Unfortunatly the only thing that will change your mind will be the warranty and service calls that will be sure to come. BTW, since there is absolutly zero pay back on a single unit, how could you possibly justify installing a second one. Sorry, neither you nor the manufacturers are going to talk me into these things. Been there, Done that. Wasn't pretty the first time around and it won't be any better this one. Good luck to you. Keep your fingers crossed. 

The performance curves for water heaters all show indirect storage tank heaters to be far and away the most economical and efficient way to heat water both in terms of performance and cost.


----------



## Static Design

nhmaster3015 said:


> Unfortunatly the only thing that will change your mind will be the warranty and service calls that will be sure to come. BTW, since there is absolutly zero pay back on a single unit, how could you possibly justify installing a second one. Sorry, neither you nor the manufacturers are going to talk me into these things. Been there, Done that. Wasn't pretty the first time around and it won't be any better this one. Good luck to you. Keep your fingers crossed.
> 
> The performance curves for water heaters all show indirect storage tank heaters to be far and away the most economical and efficient way to heat water both in terms of performance and cost.

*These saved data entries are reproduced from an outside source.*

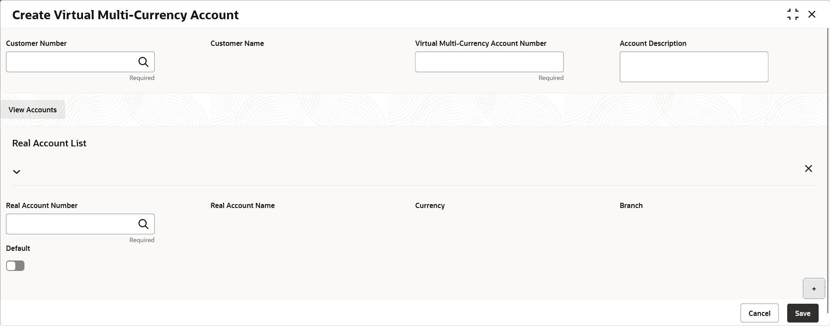This screenshot has width=830, height=326.
Task: Click the Currency column label
Action: 430,205
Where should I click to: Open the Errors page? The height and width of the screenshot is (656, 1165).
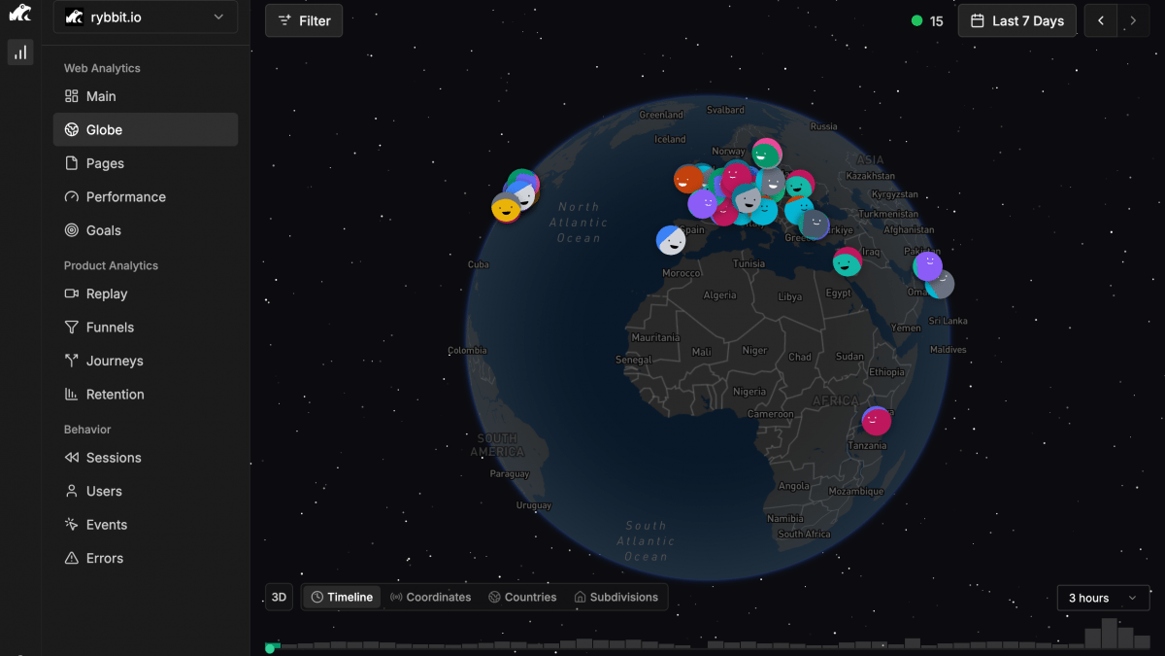(x=105, y=558)
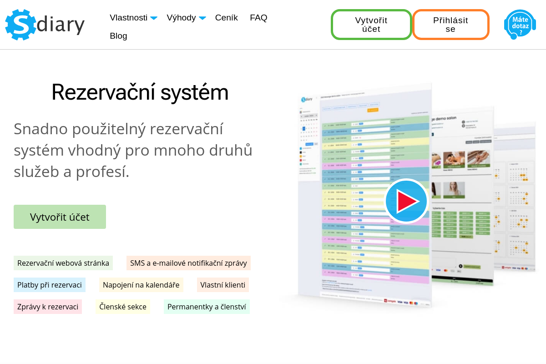Select the 'Členské sekce' tag
This screenshot has width=546, height=364.
(x=123, y=307)
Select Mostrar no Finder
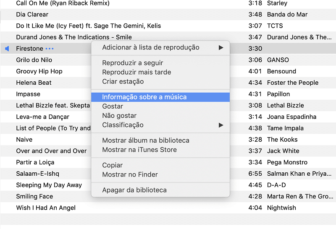Image resolution: width=336 pixels, height=229 pixels. pyautogui.click(x=130, y=174)
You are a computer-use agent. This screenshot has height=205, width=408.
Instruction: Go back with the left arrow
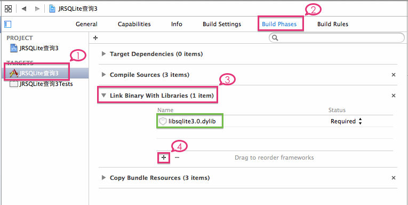point(24,9)
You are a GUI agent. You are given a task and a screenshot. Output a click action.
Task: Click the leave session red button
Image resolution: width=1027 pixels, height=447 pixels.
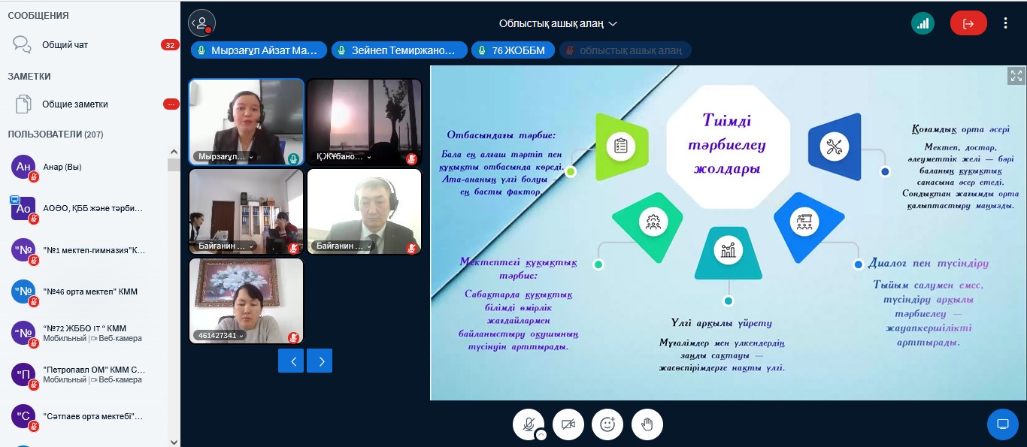tap(968, 23)
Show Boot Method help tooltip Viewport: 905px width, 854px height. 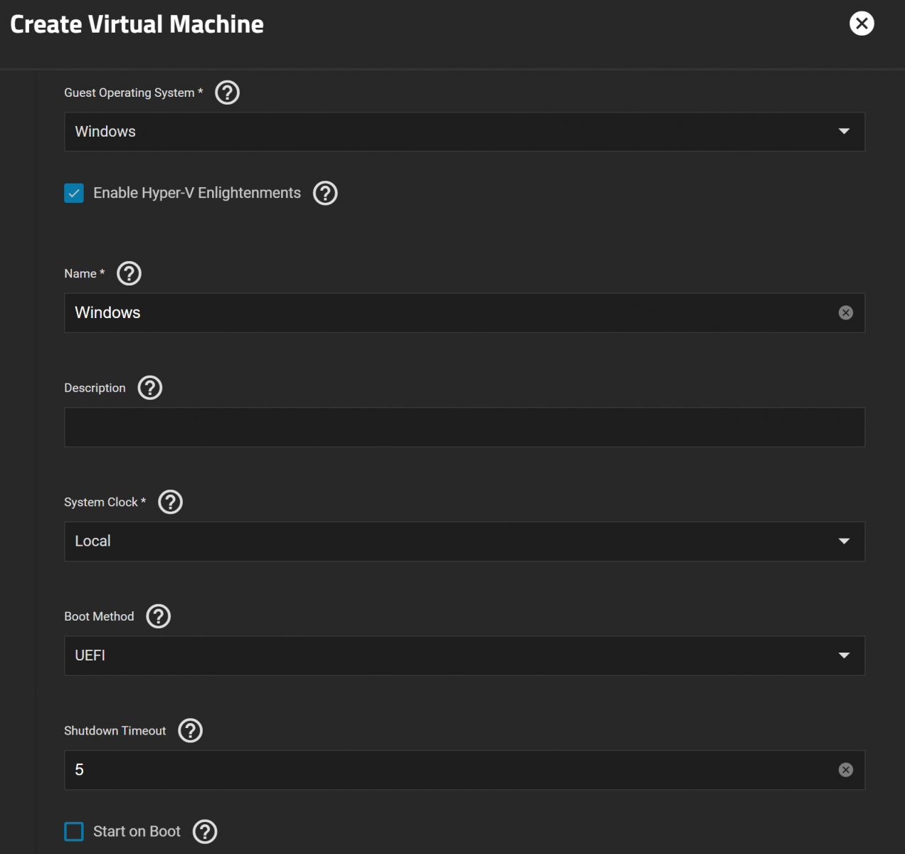pos(158,616)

There is no pay back? 200 dollar electric tankless hot water heater, uses less energy then a conventional, only heating water when you need it: why isn't there a pay back. I am not here to talk you into a tankless setup the OP offer advice and we are giving it to him. But show me how a 220v tankless hot water heater is less effiencent then your 50 gallon water heater. 

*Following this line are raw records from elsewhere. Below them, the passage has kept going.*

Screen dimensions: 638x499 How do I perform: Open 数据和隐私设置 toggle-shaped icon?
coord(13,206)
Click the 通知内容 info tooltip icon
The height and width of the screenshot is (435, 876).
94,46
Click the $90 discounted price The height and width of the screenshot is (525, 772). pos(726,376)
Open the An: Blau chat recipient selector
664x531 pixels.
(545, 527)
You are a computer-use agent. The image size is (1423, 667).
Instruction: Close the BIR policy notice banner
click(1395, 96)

The reason we went w/2 set ups incase something happen the other unit could be implemented and the house would still have hot water plus we got a hell of a deal on the LP Rinnai.


----------



## nhmaster3015

OK, it's obvious that you are just arguing for the sake of argument and that you have done absolutly no research into the subject, much less do I believe you have actually installed one of them. Arguing with you is, as 22Rifle pointed out earlier, a waste of time. You have no clue what an indirect water heater is, and if you are basing your argument on electric tankless heaters then you have only dug the grave a bit deeper for yourself.


----------



## Static Design

I am just asking questions you have not answered, if I am wrong I am wrong. I have no problem with that: after all we are here to learn from different experiences. 

How is a $900 indirect 40gal water heater more efficient then a electric or gas tankless?


----------



## nhmaster3015

Here. This is out of Consumer Reports. 

Heating water accounts for up to 30 percent of the average home's energy budget. Some makers of gas-fired tankless water heaters claim their products can cut your energy costs up to half over regular storage heaters. So is it time to switch?

Probably not. Gas tankless water heaters, which use high-powered burners to quickly heat water as it runs through a heat exchanger, were 22 percent more energy efficient on average than the gas-fired storage-tank models in our tests. That translates into a savings of around $70 to $80 per year, based on 2008 national energy costs. But because they cost much more than storage water heaters, it can take up to 22 years to break even—longer than the 20-year life of many models. Moreover, our online poll of 1,200 readers revealed wide variations in installation costs, energy savings, and satisfaction.

With the help of an outside lab, we pitted Takagi and Noritz gas-fired tankless water heaters against three storage water heaters. EvenWe didn't test electric tankless heaters because many can't deliver hot water fast enough to replace a conventional water heater if ground­water is cold. in areas with warm groundwater, most homeowners would need to upgrade their electrical service to power a whole-house tankless model.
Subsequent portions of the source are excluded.